The Covid-19 crisis will bring massive economic costs for all countries in the European Union. This policy paper analyses to what extent these costs are likely to differ across member states and how governments are trying to mitigate them. This initial analysis suggests two important takeaways.
First, economic vulnerabilities differ substantially across member states. The pandemic hit European countries at very different points in their economic cycles. The potential economic damage of lockdowns and other public health measures, what‘s more, varies according to member states’ sectoral composition and business demography. Unfortunately, there are countries such as Italy, Spain, Portugal and to some extent France that combine weak pre-crisis fundamentals with a range of factors (e.g. strong dependency on especially exposed sectors) that make their economies particularly vulnerable in the current economic freeze. If these countries do not take bold counter-measures, the economic fallout is likely to be especially devastating.
Second, initial fiscal crisis responses, so far, do not seem to match the distribution of economic risks. Even though Germany, for example, is in a relatively benign position in terms of structural vulnerability to the crisis, its fiscal policy response has been much more forceful than measures taken early on in Italy or Spain. Comparing responses across EU countries reveals that this is a general pattern. So far, if anything, countries likely to be especially vulnerable to the economic repercussions of Covid-19 have committed fewer fiscal resources to fighting the fallout than others.

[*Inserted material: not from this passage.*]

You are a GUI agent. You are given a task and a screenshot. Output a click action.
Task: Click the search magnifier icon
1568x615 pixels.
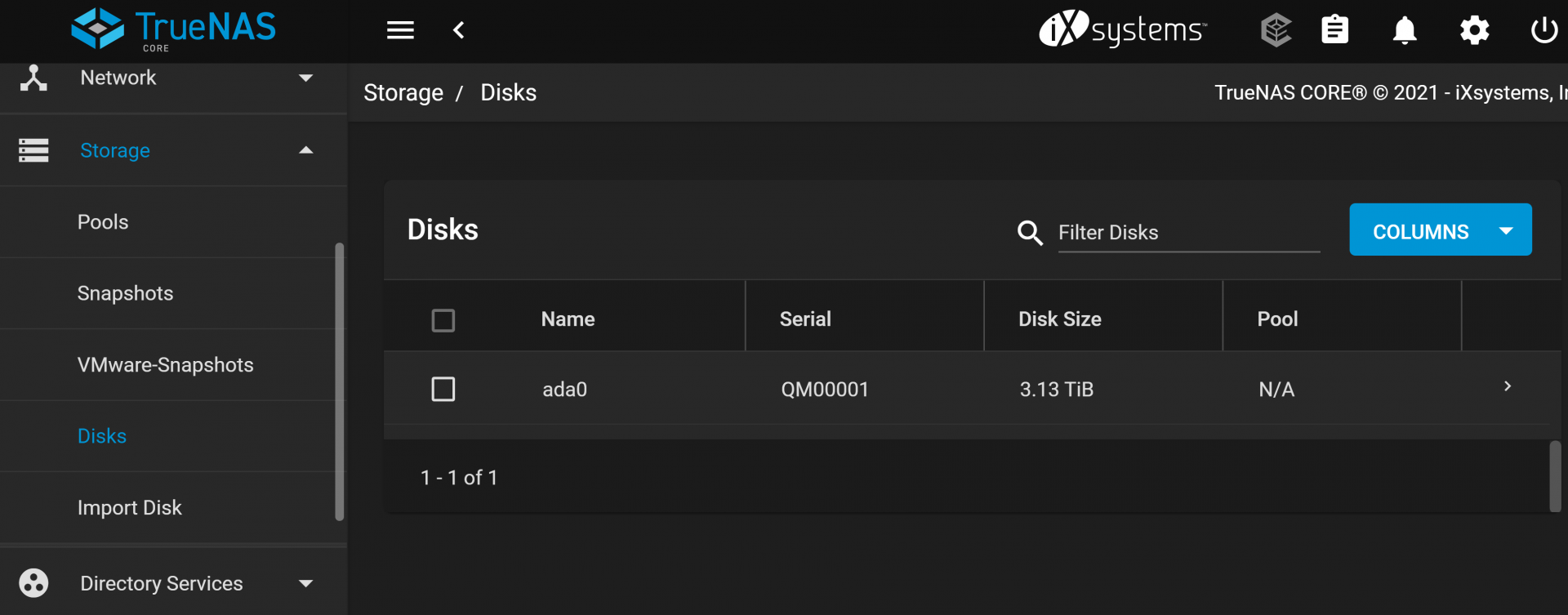1030,233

If this pattern persists, some European countries are bound to exit this crisis much stronger than others. To avoid even greater economic disparities amongst member states and ensure a swift recovery once the public health measures can be safely lifted, fiscal responses will require to be more substantial in some regions. While we can only speculate about why this is not already happening, one likely explanation is that countries with high legacy debt-to-GDP-ratios and low growth potential might rightly be wary of the fiscal burden implied by stronger policy measures. Therefore, a joint European policy response that shares the fiscal burden of this crisis is urgently required.